Une hiérarchie qui aboutit à Le choix du Baccalauréat est conçu comme la seule voie de réussite, en plus d'être le plus simple. « Je n'ai jamais envisagé de suivre une formation professionnelle. Je pense que le baccalauréat est plus apprécié. À l'ESO, on parlait toujours du baccalauréat comme si c'était mieux et je pense que cela m'a influencé », explique Olga, étudiante en baccalauréat artistique.

Il y avait beaucoup de différence entre les groupes. Tout le monde savait que si on était en A on ferait un baccalauréat scientifique. Si tu étais en B, social. Si vous étiez en C, les cycles

« Le système ne prévoit pas de facilités pour poursuivre vers le cheminement professionnel. Pour compléter le Baccalauréat, vous n’avez pratiquement pas besoin d’un dossier d’admission., alors que pour accéder à un diplôme intermédiaire, c'est parfois une épreuve de démarches. En outre, La majorité des centres de l'ESO ont un Baccalauréat, Ce sont donc les étudiants de l'EFP, et non les autres, qui doivent se rendre dans un autre centre, faire une demande d'admission… » Cette déclaration, recueillie dans le livre, n'est pas celle d'un étudiant mais d'un « responsable politique du Département d' Educación », cité par les auteurs.

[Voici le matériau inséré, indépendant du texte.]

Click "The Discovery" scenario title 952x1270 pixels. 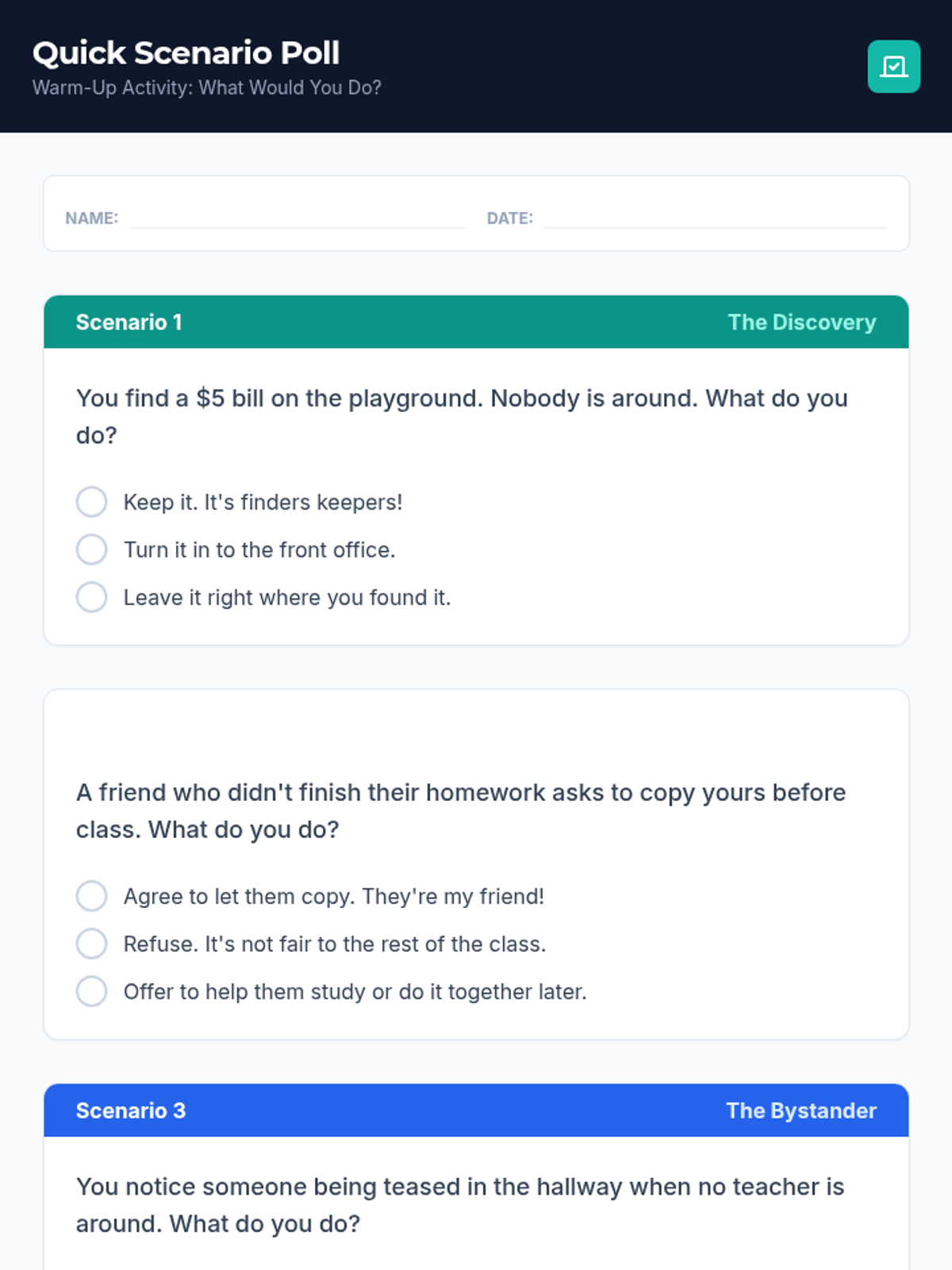click(801, 322)
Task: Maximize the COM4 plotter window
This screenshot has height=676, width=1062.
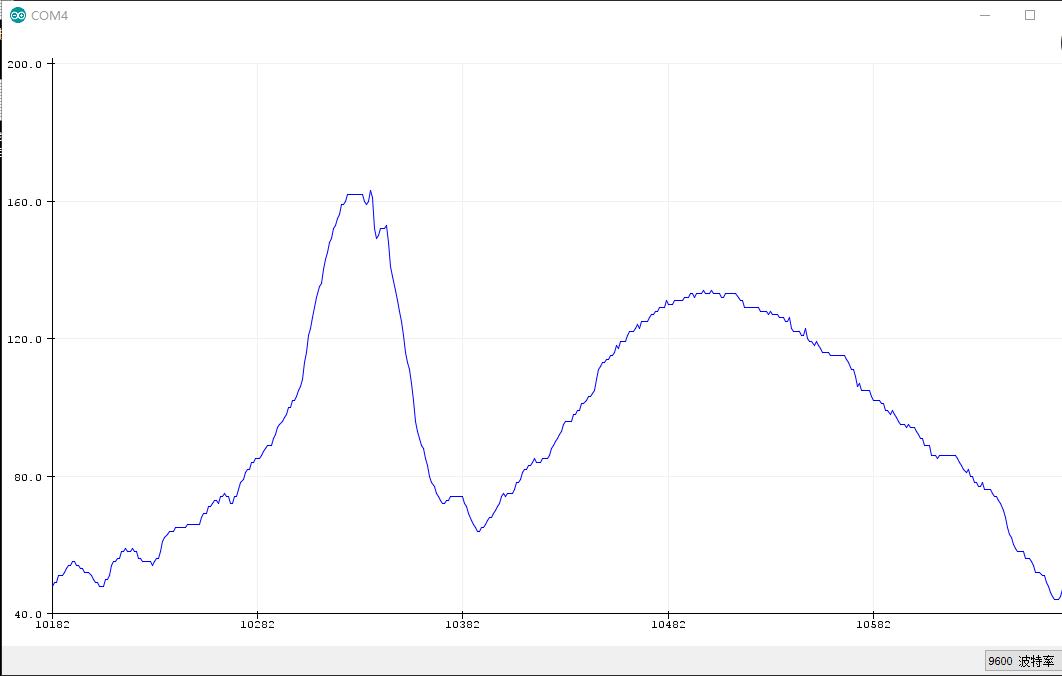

La difficulté de choisir la formation professionnelle, qui est beaucoup plus large, est également soulignée par de nombreux jeunes interrogés dans l'étude, qui s'accordent sur le fait que Ils choisissent le baccalauréat pour « gagner du temps » -après tout, ils n'ont que 16 ans- pour dire ce qu'ils veulent être quand ils seront grands. « Au début, j'étais convaincu de faire du FP, mais j'ai commencé à enquêter davantage, et il y avait trop d'options, et j'ai commencé à douter beaucoup de ce que je devais faire et le professeur m'a dit d'aller au baccalauréat (…). Il y avait beaucoup d'informations et le seuil de passage m'a rendu la tâche difficile car j'ai souvent échoué », admet-il. Silvio, étudiant au Baccalauréat Artistique.